和歌山県南紀のニュース/AGARA 紀伊民報

2022年06月26日(日)

仁坂知事「和歌山県内でも第6波」 オミクロン株3人確認

まん延防止等重点措置区域への不要不急の外出をしないよう呼び掛ける和歌山県の仁坂吉伸知事(7日、和歌山県庁で)
まん延防止等重点措置区域への不要不急の外出をしないよう呼び掛ける和歌山県の仁坂吉伸知事(7日、和歌山県庁で)
 和歌山県は7日、県内で初めて新型コロナウイルスの変異株「オミクロン株」の感染者が確認されたと発表した。6日までに発表していた10~40代の男女3人で、1人は県内での市中感染とみられるという。仁坂吉伸知事は全国的な感染状況を踏まえ、県内でも第6波に入ったという認識を示した。


 県環境衛生研究センターが解析した。3人のうち、和歌山市の男性は、県内で移動したが県外在住者との接触はなく、感染経路が不明。海南保健所管内の女性は京都府から別居家族の帰省があった。橋本管内の女性は大阪府を訪れていた。

 このほか発表済みの15人もオミクロン株の疑いがあり、県内でもデルタ株からオミクロン株に置き換わりつつあるという。

 病床数は6日に23床増やし、583床にしたが、今後、さらに増加する方針。県が確保している宿泊療養用のホテルは、オミクロン株感染者(疑いを含む)の濃厚接触者で、こまめな経過観察が必要な人、感染すればリスクが高い家族がいる人らの利用を認めており、現在6人が利用している。

 記者会見した県福祉保健部の野尻孝子技監は「オミクロン株は感染力が強いと言われているので、県内でも感染拡大が懸念される。高齢者や基礎疾患のある人らに及べば、重症化も考えられる」と話し、県民にも感染防止を呼び掛けた。

■7日、県内新規感染4人 田辺管内では104日ぶり

 県が7日、新たに新型コロナウイルスの感染を発表したのは4人。田辺管内の50代自営業男性は無症状で、大阪府から帰省していた別居家族の陽性判明を受けて検査した。田辺管内での感染者の発表は昨年9月25日以来、104日ぶり。

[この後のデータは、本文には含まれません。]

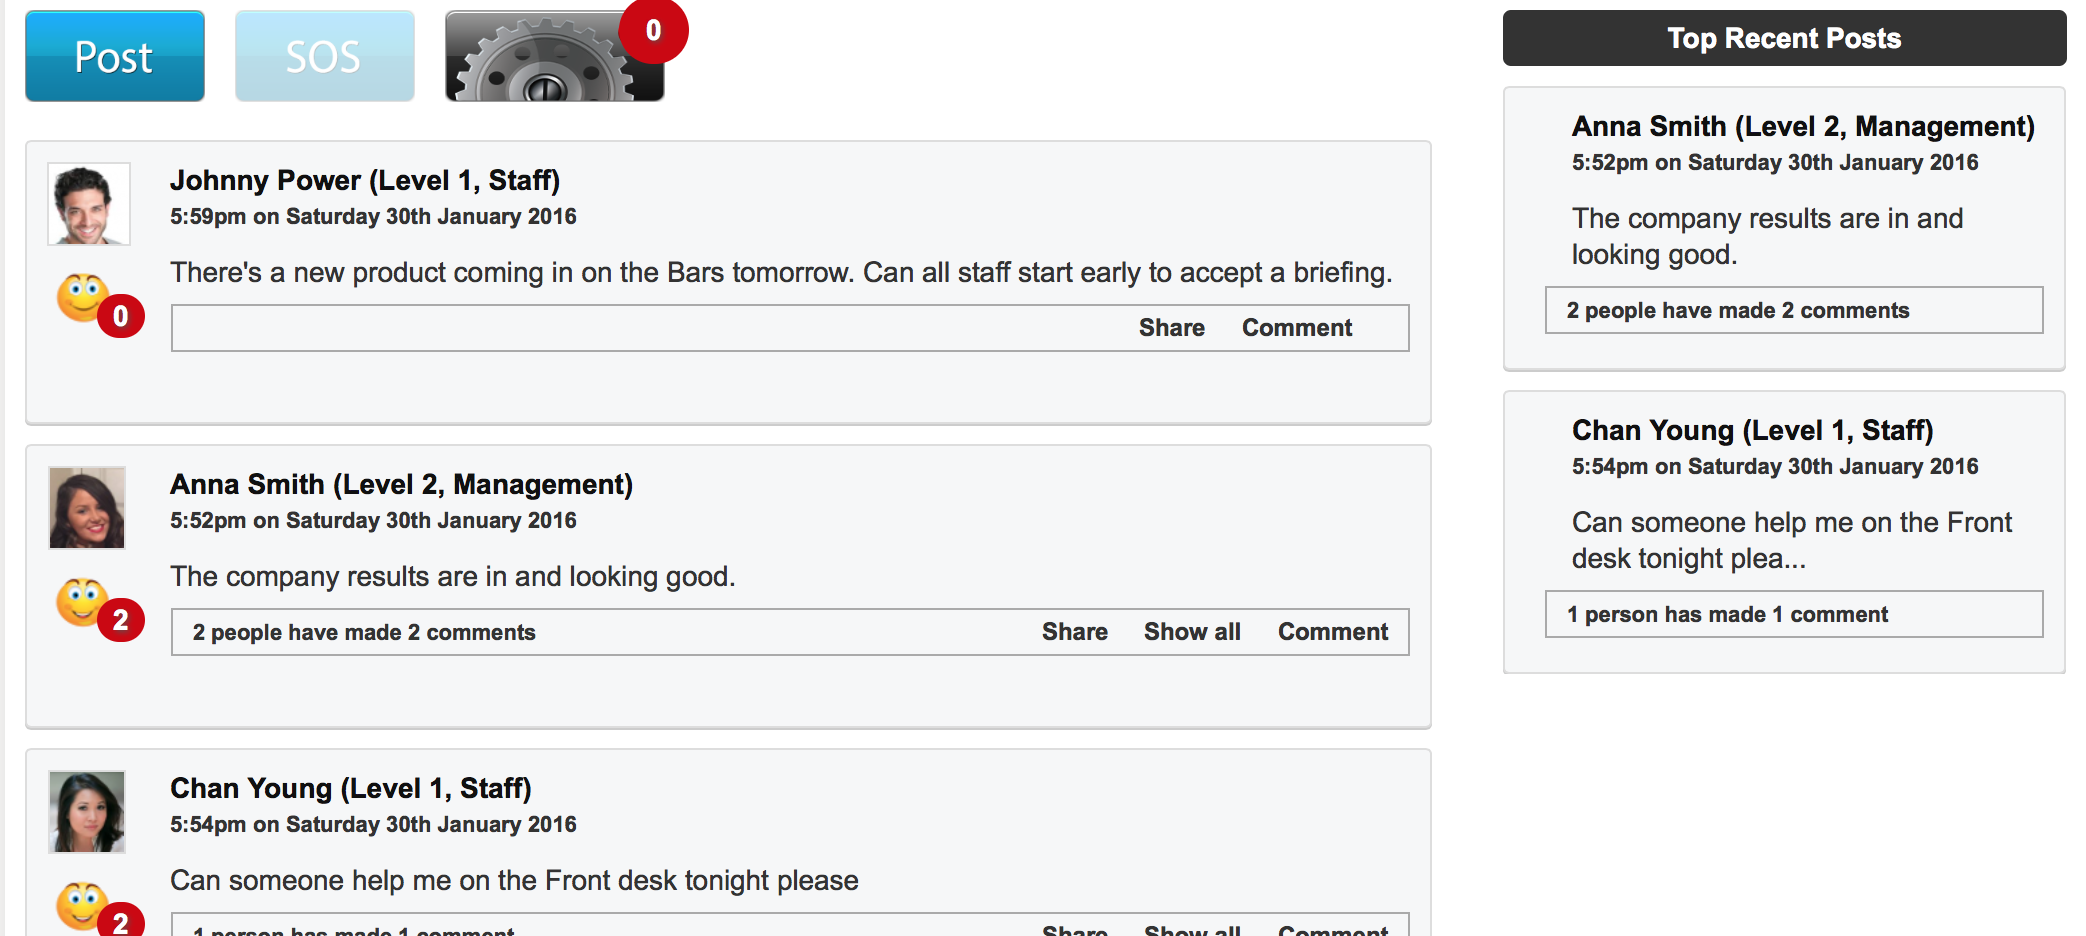2086x936 pixels.
Task: Open Chan Young's profile photo
Action: click(x=88, y=812)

 岩出管内の20代看護師女性は、大阪府で複数の感染者が確認された屋内での運動クラブに参加。勤務する和歌山市の病院の職員と患者計60人を検査する。このほか岩出管内で1人、和歌山市でも1人の感染を確認した。

 入院者は23人で、昨年10月12日以来、87日ぶりに20人以上となった。